[Material for this task — start]
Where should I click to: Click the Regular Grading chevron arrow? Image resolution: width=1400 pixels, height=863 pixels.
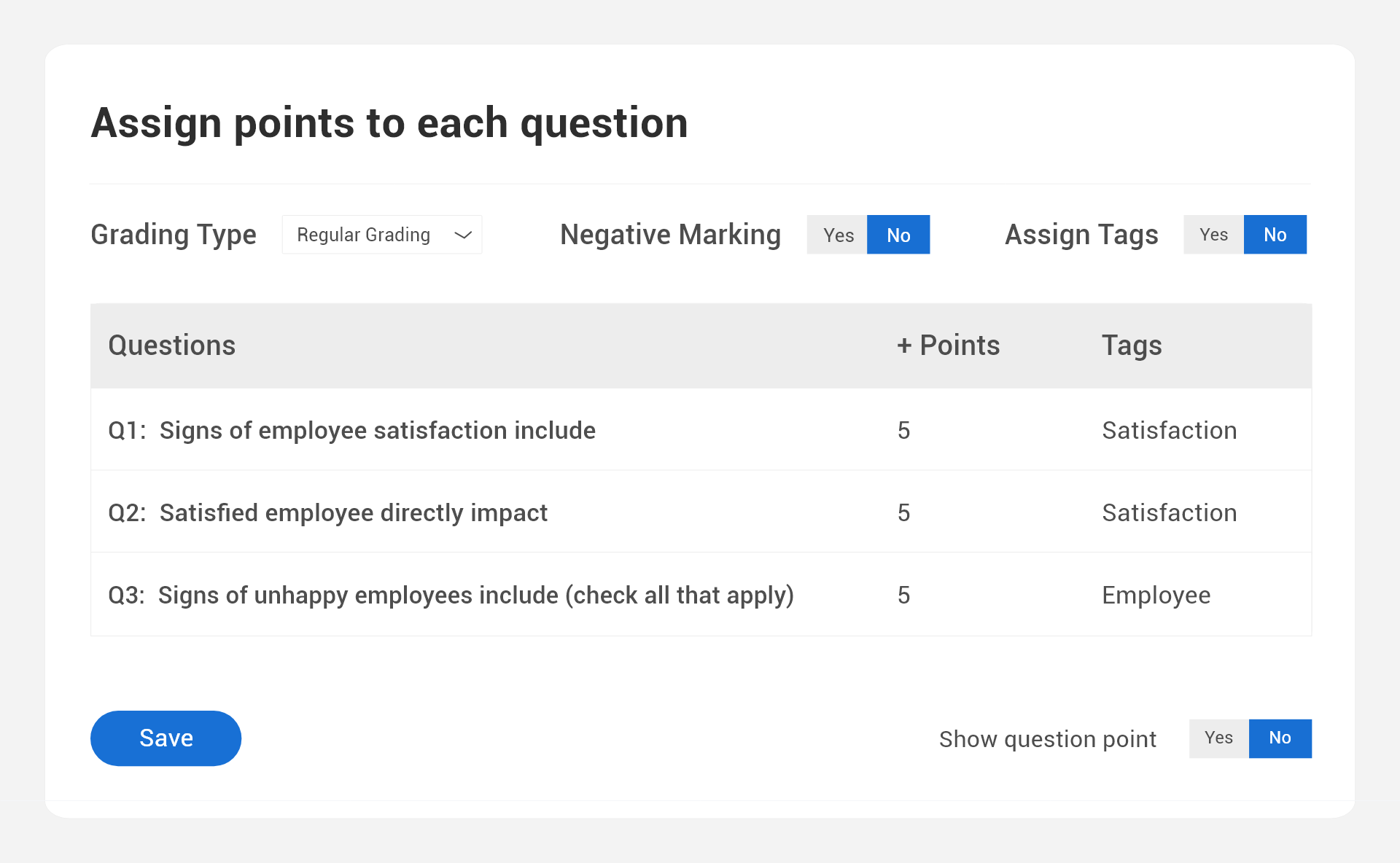coord(463,235)
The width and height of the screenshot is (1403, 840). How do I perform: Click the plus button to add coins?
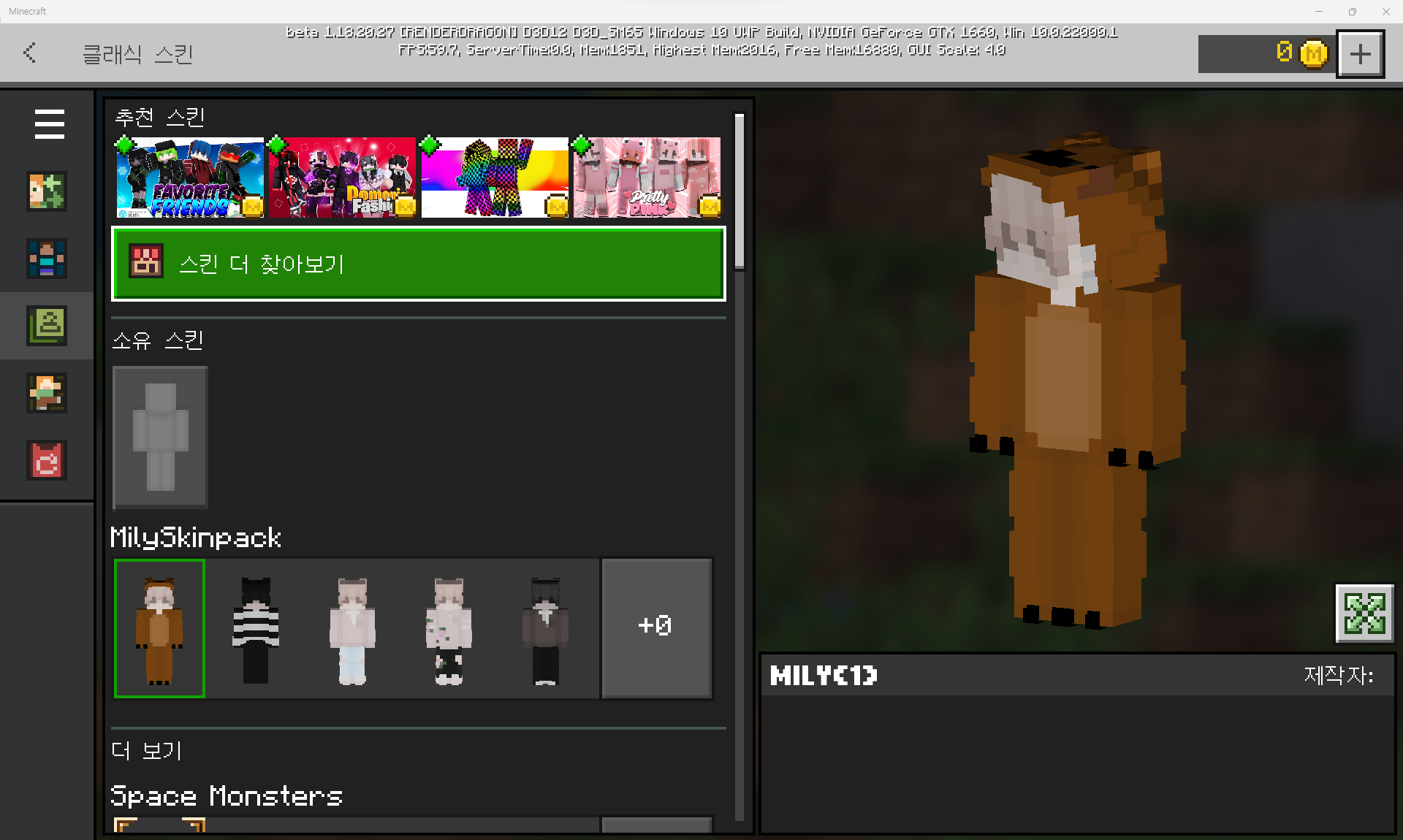point(1360,53)
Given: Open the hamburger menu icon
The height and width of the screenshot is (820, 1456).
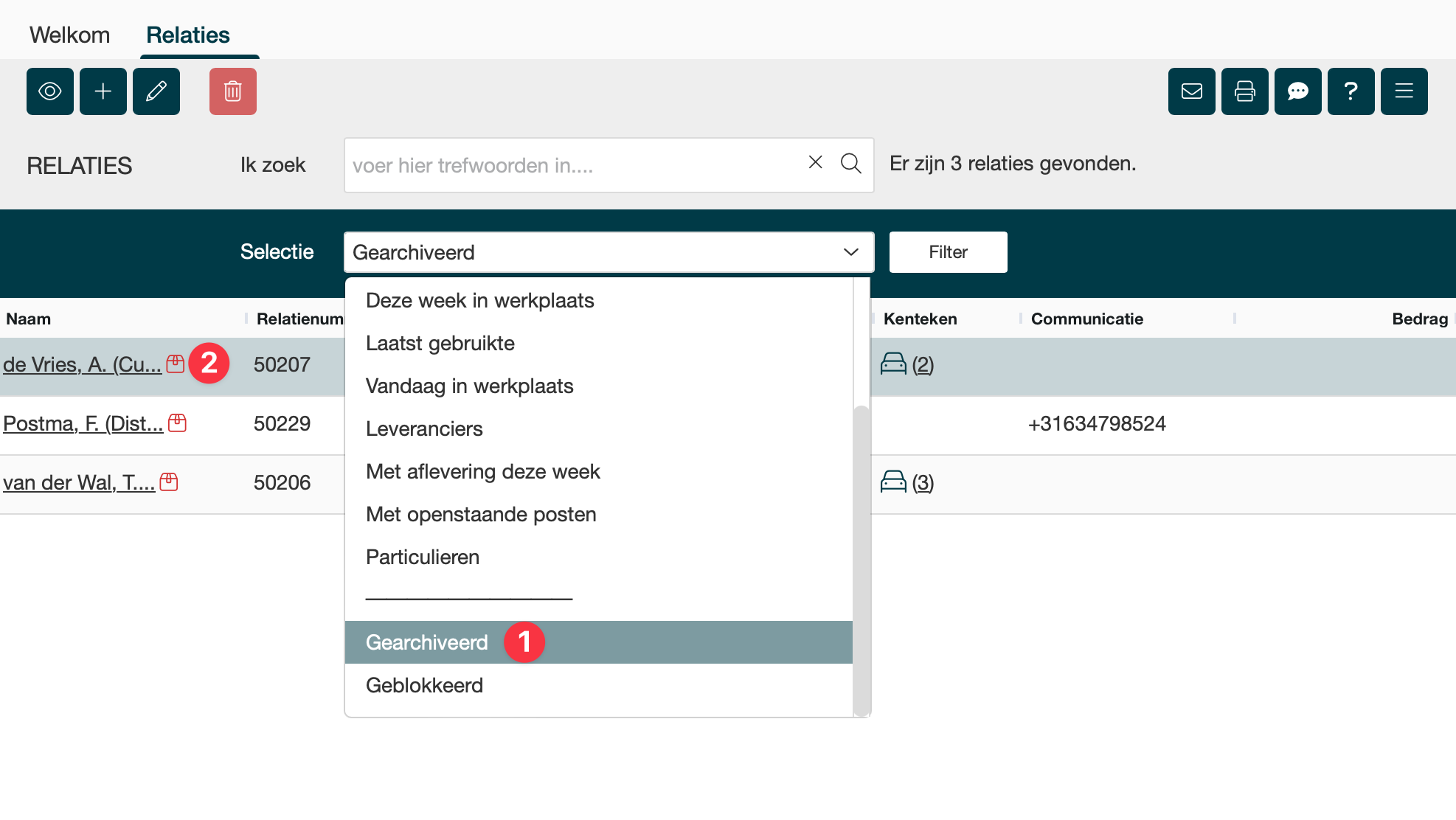Looking at the screenshot, I should (x=1404, y=91).
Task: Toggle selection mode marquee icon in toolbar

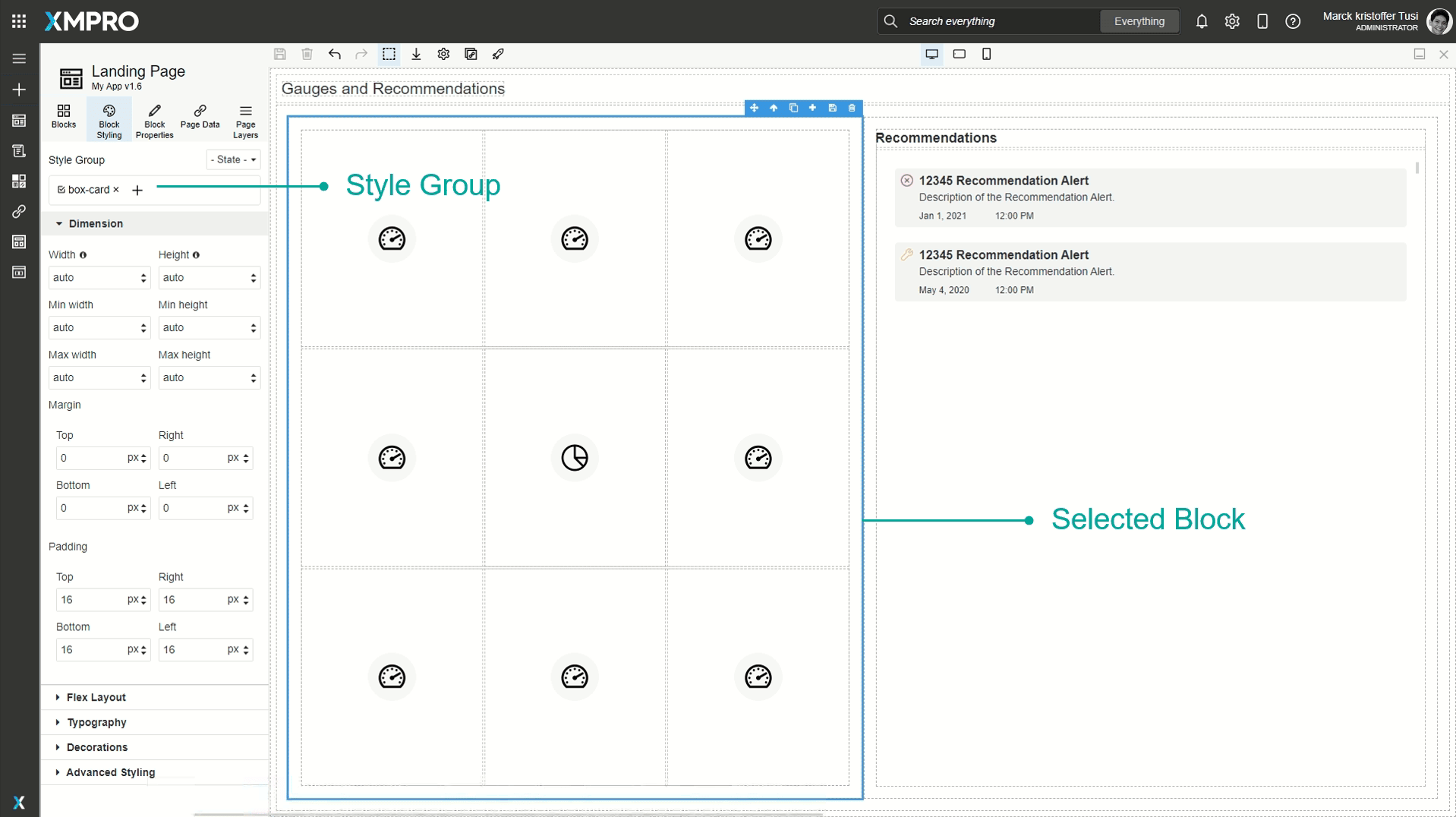Action: [389, 54]
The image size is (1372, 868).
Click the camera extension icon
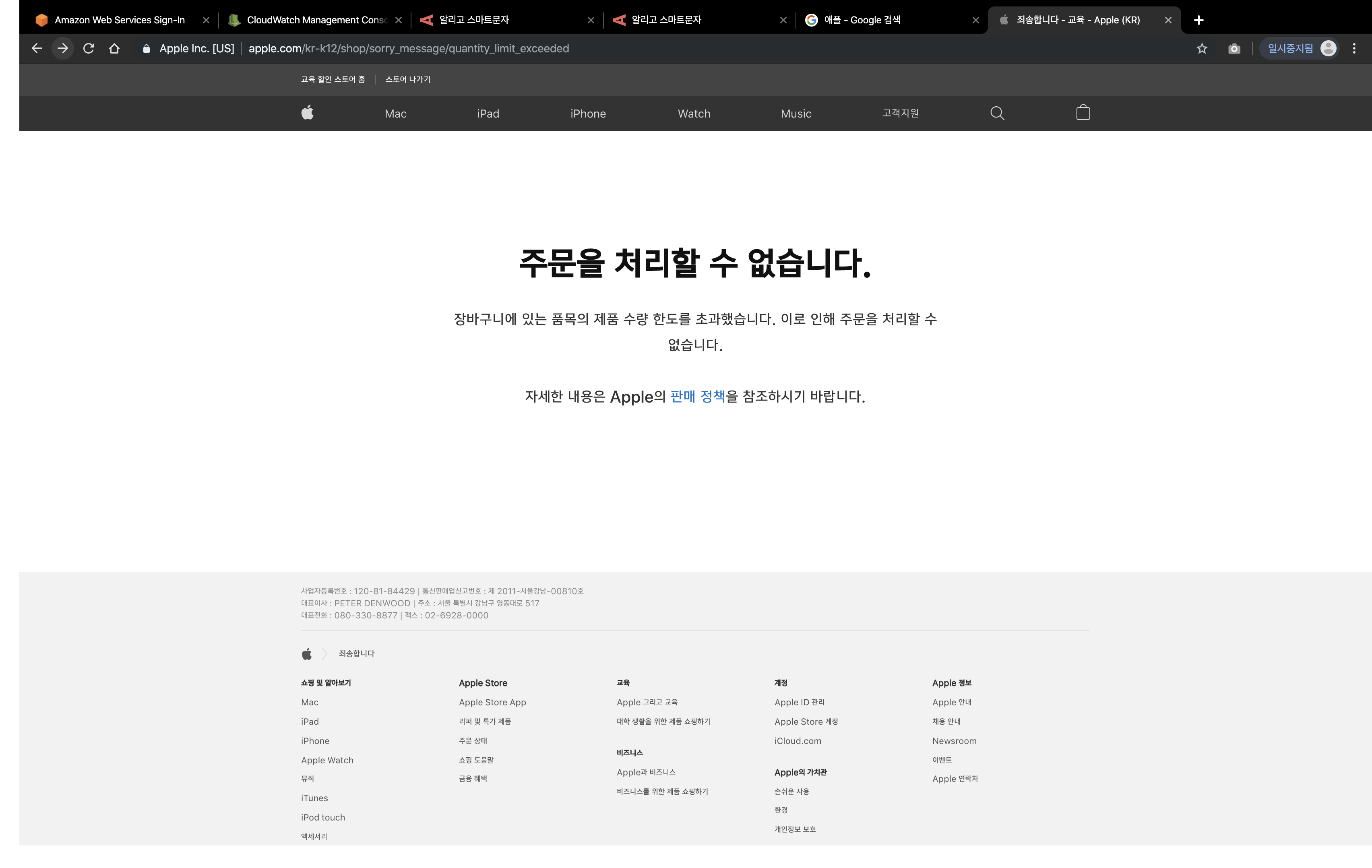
[Material for this task — finish]
Everything in the records except the pictures should be retyped exactly.

Where should I click to: Click the Regular Grading chevron arrow? Image resolution: width=1400 pixels, height=863 pixels.
coord(463,235)
The width and height of the screenshot is (1403, 840). How do I perform: Click the plus button to add coins?
point(1360,53)
Given: Open the hamburger menu icon
The height and width of the screenshot is (820, 1456).
Looking at the screenshot, I should (x=1404, y=91).
Task: Toggle selection mode marquee icon in toolbar

Action: [389, 54]
The image size is (1372, 868).
Click the camera extension icon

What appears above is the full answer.